Word and item position data

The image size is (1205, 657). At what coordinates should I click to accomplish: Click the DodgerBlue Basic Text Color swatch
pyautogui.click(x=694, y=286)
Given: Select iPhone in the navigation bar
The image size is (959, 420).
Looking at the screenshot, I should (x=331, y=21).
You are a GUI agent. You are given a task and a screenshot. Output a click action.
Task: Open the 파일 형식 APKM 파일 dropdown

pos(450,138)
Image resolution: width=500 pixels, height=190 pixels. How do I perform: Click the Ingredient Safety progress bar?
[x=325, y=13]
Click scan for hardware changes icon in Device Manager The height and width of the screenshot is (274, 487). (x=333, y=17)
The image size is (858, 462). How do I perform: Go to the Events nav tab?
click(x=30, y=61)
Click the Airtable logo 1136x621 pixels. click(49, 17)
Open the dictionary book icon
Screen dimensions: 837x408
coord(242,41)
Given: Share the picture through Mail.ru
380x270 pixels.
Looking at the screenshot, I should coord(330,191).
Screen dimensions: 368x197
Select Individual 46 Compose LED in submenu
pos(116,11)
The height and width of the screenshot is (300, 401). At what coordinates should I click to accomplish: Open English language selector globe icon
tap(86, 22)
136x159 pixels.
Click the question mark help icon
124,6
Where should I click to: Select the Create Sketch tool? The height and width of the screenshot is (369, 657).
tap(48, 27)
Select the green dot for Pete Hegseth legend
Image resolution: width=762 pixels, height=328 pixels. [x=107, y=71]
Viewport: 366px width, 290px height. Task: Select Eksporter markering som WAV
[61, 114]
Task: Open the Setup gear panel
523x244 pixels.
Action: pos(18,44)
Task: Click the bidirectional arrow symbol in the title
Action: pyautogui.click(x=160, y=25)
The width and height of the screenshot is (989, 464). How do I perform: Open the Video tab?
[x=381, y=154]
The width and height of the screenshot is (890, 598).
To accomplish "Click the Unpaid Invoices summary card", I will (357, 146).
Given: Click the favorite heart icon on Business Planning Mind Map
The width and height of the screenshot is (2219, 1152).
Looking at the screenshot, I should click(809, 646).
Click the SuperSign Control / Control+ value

### Written problem
Reproduce all of the entries above line for line, keeping every character unchanged.

### Expected answer
The image size is (1205, 657). At what coordinates should I click to accomplish: Click the DodgerBlue Basic Text Color swatch
pyautogui.click(x=694, y=286)
Given: Select iPhone in the navigation bar
The image size is (959, 420).
Looking at the screenshot, I should (x=331, y=21).
You are a GUI agent. You are given a task and a screenshot. Output a click action.
Task: Open the 파일 형식 APKM 파일 dropdown

pos(450,138)
Image resolution: width=500 pixels, height=190 pixels. How do I perform: Click the Ingredient Safety progress bar?
[x=325, y=13]
Click scan for hardware changes icon in Device Manager The height and width of the screenshot is (274, 487). (x=333, y=17)
The image size is (858, 462). How do I perform: Go to the Events nav tab?
click(x=30, y=61)
Click the Airtable logo 1136x621 pixels. click(49, 17)
Open the dictionary book icon
Screen dimensions: 837x408
coord(242,41)
Given: Share the picture through Mail.ru
380x270 pixels.
Looking at the screenshot, I should coord(330,191).
Screen dimensions: 368x197
Select Individual 46 Compose LED in submenu
pos(116,11)
The height and width of the screenshot is (300, 401). At what coordinates should I click to accomplish: Open English language selector globe icon
tap(86, 22)
136x159 pixels.
Click the question mark help icon
124,6
Where should I click to: Select the Create Sketch tool? The height and width of the screenshot is (369, 657).
tap(48, 27)
Select the green dot for Pete Hegseth legend
Image resolution: width=762 pixels, height=328 pixels. [x=107, y=71]
Viewport: 366px width, 290px height. Task: Select Eksporter markering som WAV
[61, 114]
Task: Open the Setup gear panel
523x244 pixels.
Action: pos(18,44)
Task: Click the bidirectional arrow symbol in the title
Action: pyautogui.click(x=160, y=25)
The width and height of the screenshot is (989, 464). How do I perform: Open the Video tab?
[x=381, y=154]
The width and height of the screenshot is (890, 598).
To accomplish "Click the Unpaid Invoices summary card", I will (357, 146).
Given: Click the favorite heart icon on Business Planning Mind Map
The width and height of the screenshot is (2219, 1152).
Looking at the screenshot, I should click(809, 646).
Click the SuperSign Control / Control+ value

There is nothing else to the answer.